School hires full-time lawyer in Australian first


David Smillie, principal of The Grange Secondary School, located in Werribee, told The Educator the lawyer will provide legal advice as part of a two-year donor-funded pilot program.

The lawyer will spend four days a week at the Melbourne school’s senior campus, assisting parents and students with legal advice. Being situated in a low-socioeconomic area, Smillie said the school is often approached by students’ families who are in need of legal advice about “social or financial issues”.   

“Families often come to the school and talk to me about social or financial issues which are beyond the educative,” Smillie said.

“We also have a lot of students whose families are refugees.

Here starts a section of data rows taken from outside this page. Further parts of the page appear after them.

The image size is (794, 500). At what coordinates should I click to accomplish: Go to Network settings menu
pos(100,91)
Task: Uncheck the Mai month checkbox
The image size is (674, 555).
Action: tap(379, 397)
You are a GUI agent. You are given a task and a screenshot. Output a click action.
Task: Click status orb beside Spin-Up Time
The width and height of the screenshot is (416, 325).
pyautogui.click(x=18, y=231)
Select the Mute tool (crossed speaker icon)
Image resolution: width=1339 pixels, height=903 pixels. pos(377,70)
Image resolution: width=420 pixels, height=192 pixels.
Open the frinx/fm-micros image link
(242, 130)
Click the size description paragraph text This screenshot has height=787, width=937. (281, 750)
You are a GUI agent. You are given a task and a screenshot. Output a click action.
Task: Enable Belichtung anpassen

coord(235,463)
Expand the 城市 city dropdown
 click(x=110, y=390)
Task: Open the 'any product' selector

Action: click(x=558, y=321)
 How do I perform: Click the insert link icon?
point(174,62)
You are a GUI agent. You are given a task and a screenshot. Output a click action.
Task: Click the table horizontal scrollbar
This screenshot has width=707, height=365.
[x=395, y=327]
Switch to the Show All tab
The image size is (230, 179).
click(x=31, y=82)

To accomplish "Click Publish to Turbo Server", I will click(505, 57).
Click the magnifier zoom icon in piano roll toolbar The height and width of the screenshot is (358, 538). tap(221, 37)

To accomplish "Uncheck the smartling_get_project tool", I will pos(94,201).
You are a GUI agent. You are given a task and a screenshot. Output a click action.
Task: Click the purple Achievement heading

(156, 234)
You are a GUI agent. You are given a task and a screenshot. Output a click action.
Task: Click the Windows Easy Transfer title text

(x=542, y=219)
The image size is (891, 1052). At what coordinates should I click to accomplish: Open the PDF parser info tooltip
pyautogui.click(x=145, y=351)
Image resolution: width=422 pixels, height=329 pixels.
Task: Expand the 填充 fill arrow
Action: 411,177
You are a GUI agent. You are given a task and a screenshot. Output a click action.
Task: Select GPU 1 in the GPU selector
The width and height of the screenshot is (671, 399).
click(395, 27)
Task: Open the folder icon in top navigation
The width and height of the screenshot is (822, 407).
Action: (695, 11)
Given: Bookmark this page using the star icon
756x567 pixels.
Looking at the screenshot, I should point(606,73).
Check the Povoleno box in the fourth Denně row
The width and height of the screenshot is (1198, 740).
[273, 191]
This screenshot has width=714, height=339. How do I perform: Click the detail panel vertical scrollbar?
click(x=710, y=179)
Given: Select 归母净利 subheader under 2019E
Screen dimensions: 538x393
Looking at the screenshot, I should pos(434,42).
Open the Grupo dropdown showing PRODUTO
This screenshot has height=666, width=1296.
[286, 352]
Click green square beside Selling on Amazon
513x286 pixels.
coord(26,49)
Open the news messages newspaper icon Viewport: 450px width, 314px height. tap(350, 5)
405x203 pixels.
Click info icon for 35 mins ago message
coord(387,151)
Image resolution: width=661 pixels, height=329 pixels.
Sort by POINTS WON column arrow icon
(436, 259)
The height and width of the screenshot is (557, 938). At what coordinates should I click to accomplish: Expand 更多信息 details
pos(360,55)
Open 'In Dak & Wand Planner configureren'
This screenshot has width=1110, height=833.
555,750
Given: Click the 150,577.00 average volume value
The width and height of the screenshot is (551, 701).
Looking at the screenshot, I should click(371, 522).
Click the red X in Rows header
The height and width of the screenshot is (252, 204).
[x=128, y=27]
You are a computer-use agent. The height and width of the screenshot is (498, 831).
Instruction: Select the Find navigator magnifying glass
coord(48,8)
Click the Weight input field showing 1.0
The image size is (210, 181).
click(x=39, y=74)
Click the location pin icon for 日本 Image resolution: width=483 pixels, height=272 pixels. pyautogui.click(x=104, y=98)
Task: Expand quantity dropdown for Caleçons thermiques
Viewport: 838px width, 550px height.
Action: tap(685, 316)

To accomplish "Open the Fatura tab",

A number of our senior staff have worked with some of those families in terms of helping them apply for residential visas or organising family reunions.”

It's the first time an Australian school has hired an in-house lawyer, Wyndham Legal Service manager, Richard Nelthorpe, told AAP last week.

"For us, early intervention is the key," Nelthorpe said.

"There have been times when parents who say they need to take their kids out of school because they are being evicted - but they haven't sought any legal advice."

Smillie said the school lawyer will also help students understand their role in the legal expectations of society.

“Every one of us is surrounded daily by aspects of the law. What this project will do is build a strong impression in kids’ minds that they are subject to the law and have to work within it,” Smillie said.

“The law really is a powerful presence in each of our lives, and I think the school lawyer will help drive that point home for students.”

Smillie explained how the project has positive applications for students beyond the school gates.

“I think there is a real need for parents to be not only supported in terms of keeping their kids at school but also to help them in their broader lives as well,” Smillie said.

“We’ve found that kids who have issues on the home front experience attendance and learning difficulties, causing them to become disengaged from schooling. It reinvents that cycle yet again.

“Hopefully once we get parents coming down to the school and working with us to get specific advice we can break that cycle.”